My best friend in college had a habit of getting herself in over her head–or at least, signing up for more than seemed humanly possible. This irked me because (1) it was stressful to watch her running around like crazy trying to do everything, (2) because she made it look easy to do the impossible, and I felt pathetic in comparison, and (3) because I wanted to do things with her in my free time but it seemed she rarely had any free time.
“Do you have anything going on Saturday?” I’d ask.
“Oh, I have about seventeen hours of voice, guitar, and piano practice, two papers to write, and homework for eight classes,” she’d say. “But since there’s no way I’ll get it done anyway, we might as well go on a hike.”

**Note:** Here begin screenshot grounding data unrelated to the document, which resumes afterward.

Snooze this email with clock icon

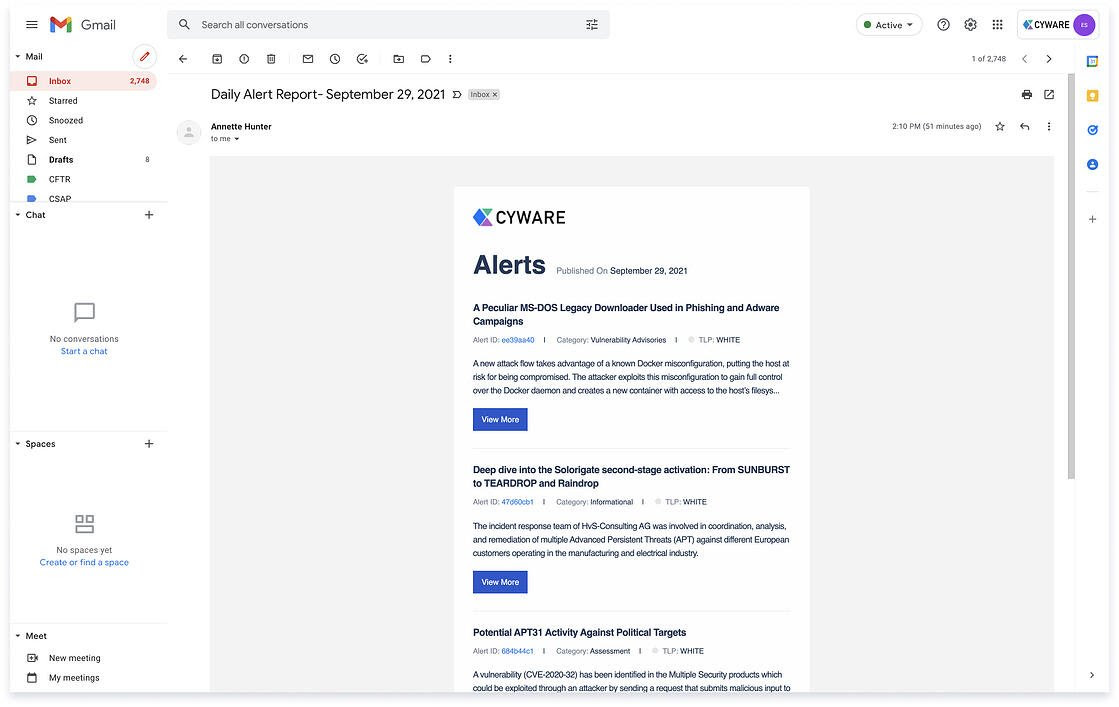(335, 59)
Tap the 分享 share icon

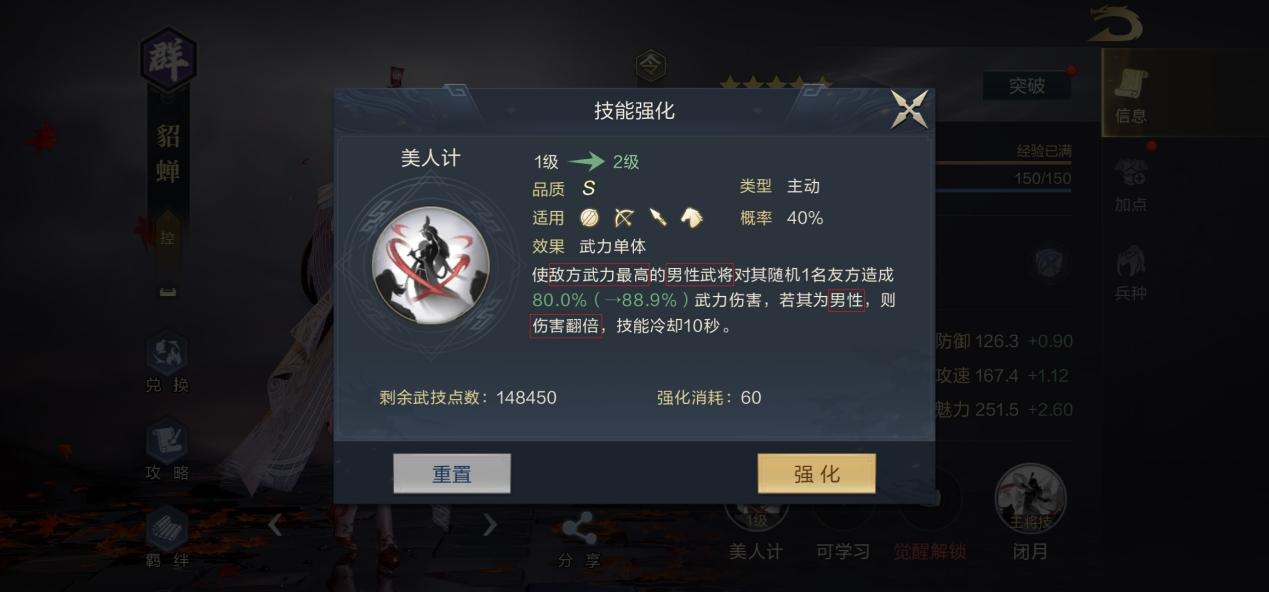coord(579,541)
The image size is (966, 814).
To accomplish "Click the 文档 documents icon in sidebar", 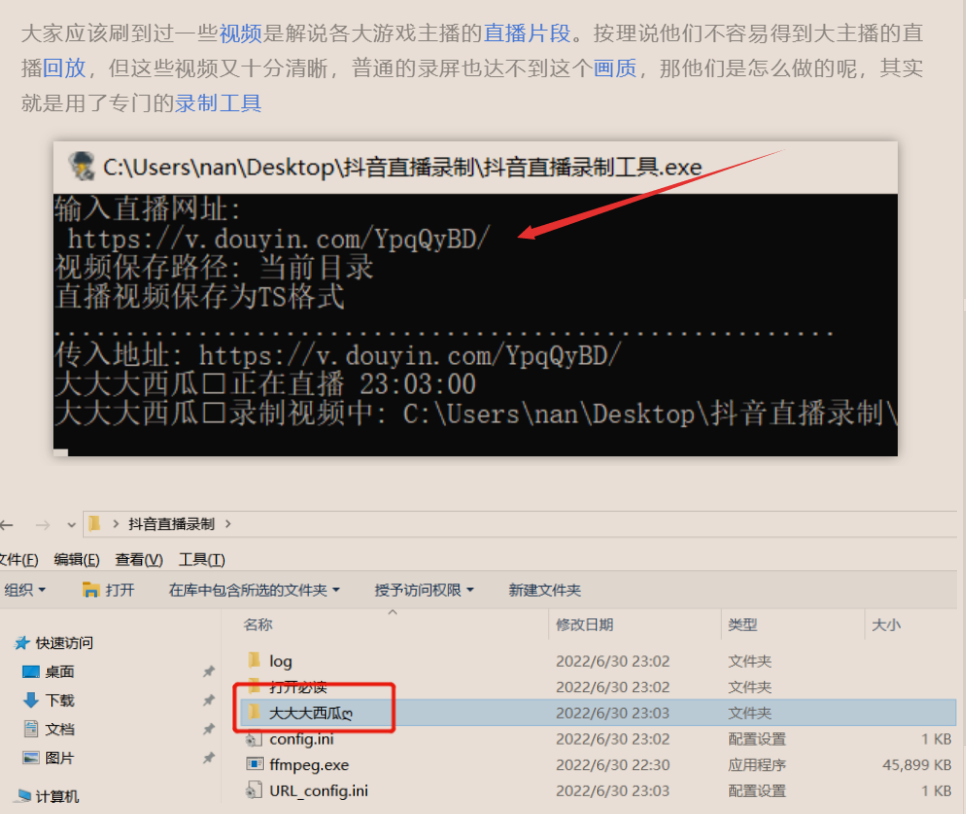I will pyautogui.click(x=30, y=729).
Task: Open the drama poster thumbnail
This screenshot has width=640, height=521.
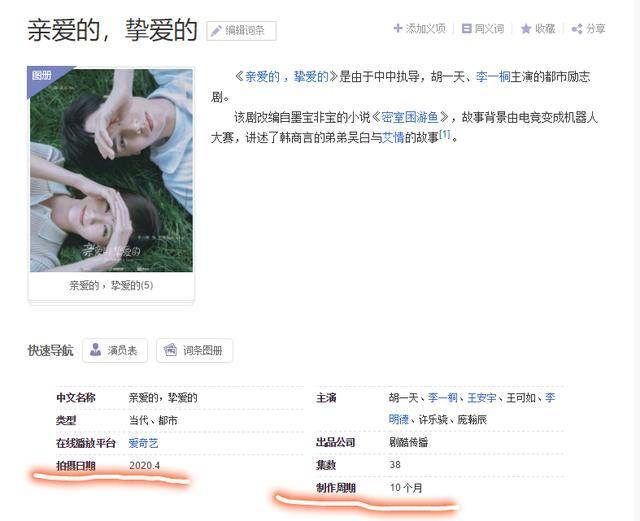Action: (111, 169)
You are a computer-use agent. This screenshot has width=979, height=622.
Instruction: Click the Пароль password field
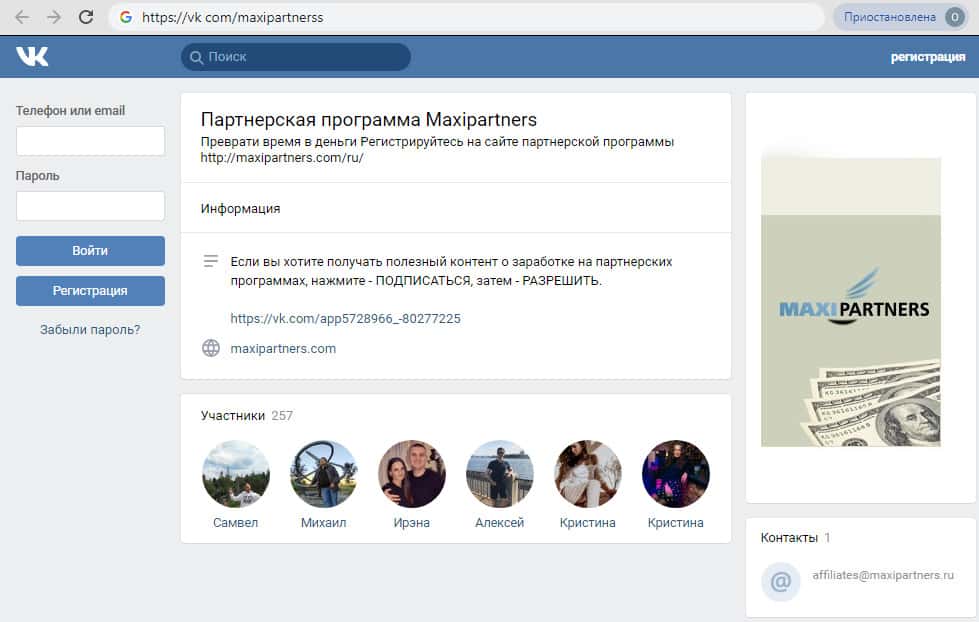(x=90, y=206)
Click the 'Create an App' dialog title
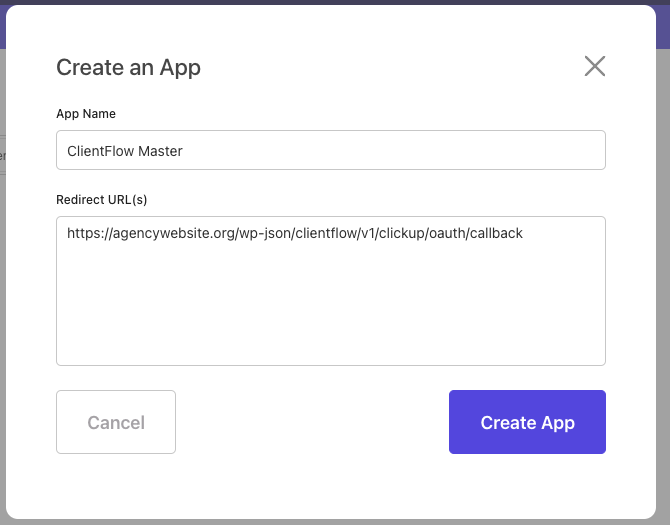 pos(128,67)
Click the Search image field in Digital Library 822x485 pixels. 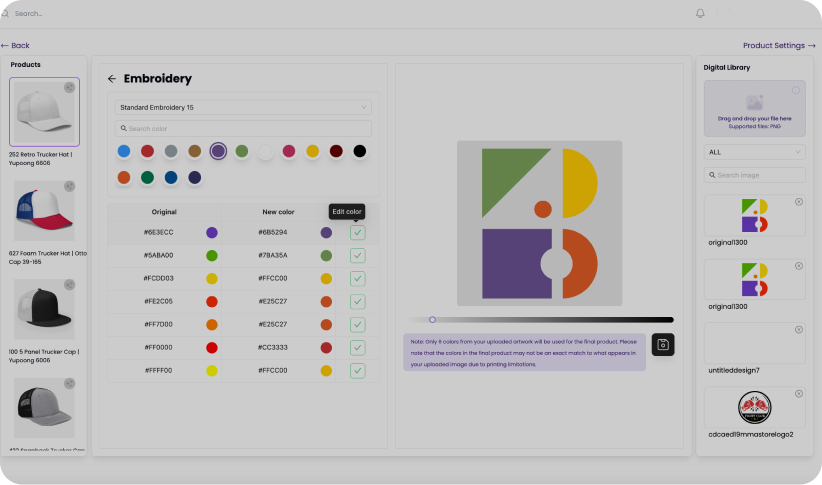pyautogui.click(x=754, y=175)
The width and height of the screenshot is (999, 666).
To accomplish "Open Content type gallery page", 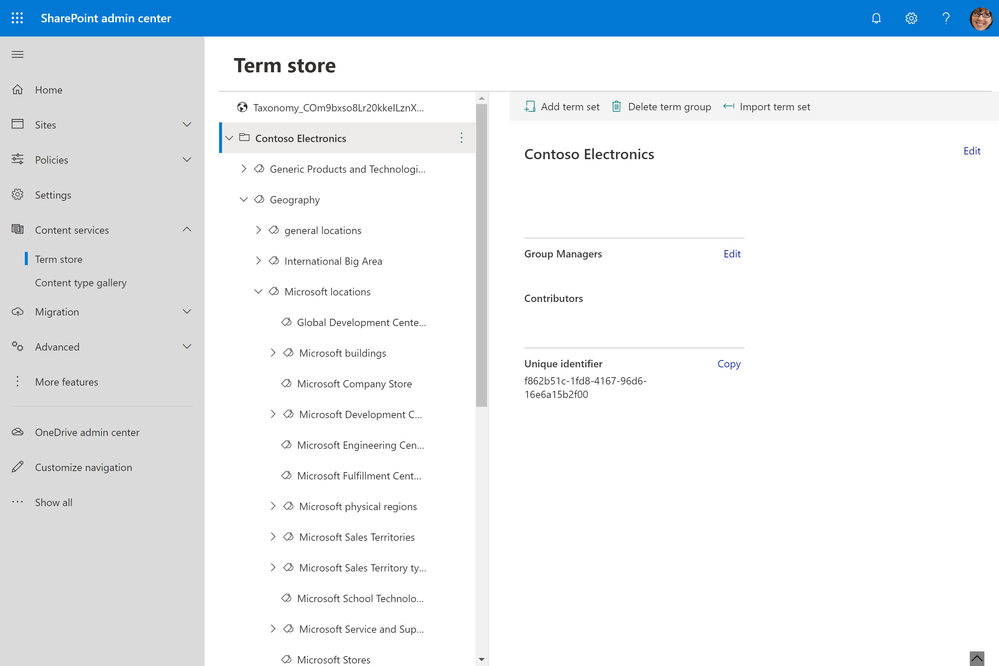I will [x=81, y=283].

It seemed so illogical and fatalistic at the time. You don’t have time to do it all, so you’re just giving up? She’d set those tasks all aside temporarily to do something else every now and then because otherwise, she’d NEVER do anything else, and she knew it. She wasn’t just giving up.
“If I had time to get it done, that would be one thing. But it’ll never be done, it can’t be done, there’s no hope. Let’s go.” That’s not a quote, but the sentiment is the same.
So we went.
She knew that if she always did the “important things” first, the important things would never really get done.
I didn’t understand then, but I totally get it now. That’s kind of why I’m writing this blog post. I don’t have time to write it any more than my friend had time to spend her Saturday doing a ten-mile hike in the mountains.
I have diaper laundry to stuff, fold, and put away. I have articles to write, and now would be the ideal time to write them. I have books to read, gifts to wrap, gifts to make, and to top that off, suddenly it’s three in the morning and I’m realizing that if I want to get anything done tomorrow, I must sleep now. In three hours, the sun will start coming up, and I have to capitalize on all the daylight hours I can during this bleak time of year when the days only last ten hours to begin with. Later, I’ll wonder why I wasted this hour.
I don’t have time to do anything but what has to be done, but if I only do what really must be done I’ll never catch up, and I might never end up living.